Mulai dari perekonomian yang kian merosot, tingkat kematian akibat corona yang menanjak tinggi. Memakan korban tak sedikit, termasuk di dalamnya mereka pejuang di gugus terdepan. Yakni para praktisi kesehatan. Semoga amal baik mereka jadi sebuah hujah dihadapan Allah Swt karena meninggal dalam keadaan baik di waktu yang baik pula. Aamiin.
Pertanyaan yang senantiasa timbul pasca idulfitri biasanya adalah apa kabar spirit ibadah kita usai ramadhan? Apakah masih panas membara pasca idulfitri? Ataukah sudah menampakkan tanda-tanda penurunan yang signifikan? Jika demikian, bagaimana agar kita tergolong orang-orang yang bisa menjaga spirit Ramadhan walau idulfitri telah usai?
Berbicara mengenai spirit maka tak afdol rasanya jika kita tak menguliti makna dari kata spirit itu sendiri sebelum membahas lebih jauh lagi. Menurut KBBI spirit adalah semangat yang tinggi merupakan salah satu faktor kemenangan. Bisa juga dimaknai sebagai jiwa, sukma atau ruh.
Sedangkan dalam pandangan Islam ruh pernah dijabarkan oleh syekh Taqiyuddin an Nabhani dalam kitab Mafahim Islam bahwa definisi dari ruh adalah idrak sillah billah atau kesadaran akan hubungan antara dirinya terhadap rabb-Nya.
Dari definisi diatas bisa dimaknai bahwa dalam menjaga spirit ramadhan diperlukan beberapa poin. Diantaranya adalah pertama, harus menumbuhkan kesadaran idrak sillah billah atau spirit dalam diri kita terlebih dahulu. Karena amalan yang didorong oleh kesadaran penuh oleh si pelaku akan mentajasad dalam dirinya dan akan lebih kuat serta tidak mudah goyah oleh godaan setan.
Bagaimana agar bisa menumbuhkan ruh atau spirit tadi? Sesuai dengan firman Allah dalam surat Al Imran ayat 190: “Sesungguhnya dalam penciptaan langit dan bumi dan silih bergantinya malam dan siang terdapat tanda-tanda bagi orang-orang yang berakal.” Maka bisa diambil sebuah makna bahwa berfikir adalah satu-satunya cara untuk menumbuhkan spirit keimanan.
Manfaatkan potensi akal yang sudah Allah anugerahkan kepada kita dengan cara berfikir. Hal ini bisa dilakukan dengan cara bertanya pada diri sendiri tentang tiga hal. Darimana kita berasal, untuk apa kita di dunia ini dan akan kemana kita setelah kehidupan ini.
-=-=-
* Tugas yang Diminta:
Tuliskan kembali bagian teks tentang menjaga spirit Ramadan di atas, dari "Pertanyaan yang senantiasa" sampai "idulfitri telah usai?", tanpa mengubah satu kata pun.

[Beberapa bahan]
-=-=-
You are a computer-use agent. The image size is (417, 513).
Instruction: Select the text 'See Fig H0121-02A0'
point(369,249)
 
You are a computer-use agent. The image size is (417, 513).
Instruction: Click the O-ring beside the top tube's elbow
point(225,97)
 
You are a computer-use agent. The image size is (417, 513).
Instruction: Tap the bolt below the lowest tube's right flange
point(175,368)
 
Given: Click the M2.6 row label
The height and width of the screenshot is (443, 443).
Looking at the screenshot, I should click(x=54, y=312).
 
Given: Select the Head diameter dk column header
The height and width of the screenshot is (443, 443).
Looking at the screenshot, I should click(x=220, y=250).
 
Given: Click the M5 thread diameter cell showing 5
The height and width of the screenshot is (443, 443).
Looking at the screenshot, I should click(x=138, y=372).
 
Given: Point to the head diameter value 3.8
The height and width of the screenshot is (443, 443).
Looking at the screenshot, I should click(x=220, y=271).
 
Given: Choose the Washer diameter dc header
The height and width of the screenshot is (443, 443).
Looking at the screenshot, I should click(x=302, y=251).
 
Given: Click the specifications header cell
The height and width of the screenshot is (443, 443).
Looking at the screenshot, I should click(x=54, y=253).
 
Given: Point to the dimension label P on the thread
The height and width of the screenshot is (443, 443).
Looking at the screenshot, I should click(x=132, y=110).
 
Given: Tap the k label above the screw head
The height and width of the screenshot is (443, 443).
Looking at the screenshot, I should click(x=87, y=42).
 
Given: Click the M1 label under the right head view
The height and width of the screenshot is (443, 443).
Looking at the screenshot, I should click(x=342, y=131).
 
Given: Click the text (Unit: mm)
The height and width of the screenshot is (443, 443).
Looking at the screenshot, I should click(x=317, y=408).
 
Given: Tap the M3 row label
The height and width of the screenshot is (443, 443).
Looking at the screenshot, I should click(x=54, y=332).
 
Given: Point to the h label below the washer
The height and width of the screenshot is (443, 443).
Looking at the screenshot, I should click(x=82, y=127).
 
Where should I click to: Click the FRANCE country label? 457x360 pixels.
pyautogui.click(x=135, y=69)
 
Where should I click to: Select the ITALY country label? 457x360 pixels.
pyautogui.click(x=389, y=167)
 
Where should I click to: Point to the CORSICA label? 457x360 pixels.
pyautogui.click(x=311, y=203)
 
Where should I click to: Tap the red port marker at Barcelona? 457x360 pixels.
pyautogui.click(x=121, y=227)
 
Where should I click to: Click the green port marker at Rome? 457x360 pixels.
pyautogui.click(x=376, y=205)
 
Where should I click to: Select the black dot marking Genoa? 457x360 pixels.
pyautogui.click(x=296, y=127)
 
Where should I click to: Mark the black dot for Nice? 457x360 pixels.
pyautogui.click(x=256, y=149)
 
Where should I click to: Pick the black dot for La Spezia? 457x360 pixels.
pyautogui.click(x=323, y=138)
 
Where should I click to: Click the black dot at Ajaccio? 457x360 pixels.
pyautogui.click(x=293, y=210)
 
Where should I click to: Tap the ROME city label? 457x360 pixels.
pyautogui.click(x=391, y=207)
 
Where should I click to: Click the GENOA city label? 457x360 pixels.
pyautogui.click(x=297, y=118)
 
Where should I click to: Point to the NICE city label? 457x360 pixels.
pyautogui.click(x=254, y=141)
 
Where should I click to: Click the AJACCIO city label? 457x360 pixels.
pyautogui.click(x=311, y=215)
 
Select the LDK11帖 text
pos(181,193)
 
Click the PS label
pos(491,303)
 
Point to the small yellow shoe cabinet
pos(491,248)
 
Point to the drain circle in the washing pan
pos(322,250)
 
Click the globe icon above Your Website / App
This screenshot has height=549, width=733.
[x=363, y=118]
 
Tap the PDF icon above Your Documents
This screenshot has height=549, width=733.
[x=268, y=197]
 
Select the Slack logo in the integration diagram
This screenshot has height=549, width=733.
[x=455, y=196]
-=-=-
* Jawaban Soal Ini:
Pertanyaan yang senantiasa timbul pasca idulfitri biasanya adalah apa kabar spirit ibadah kita usai ramadhan? Apakah masih panas membara pasca idulfitri? Ataukah sudah menampakkan tanda-tanda penurunan yang signifikan? Jika demikian, bagaimana agar kita tergolong orang-orang yang bisa menjaga spirit Ramadhan walau idulfitri telah usai?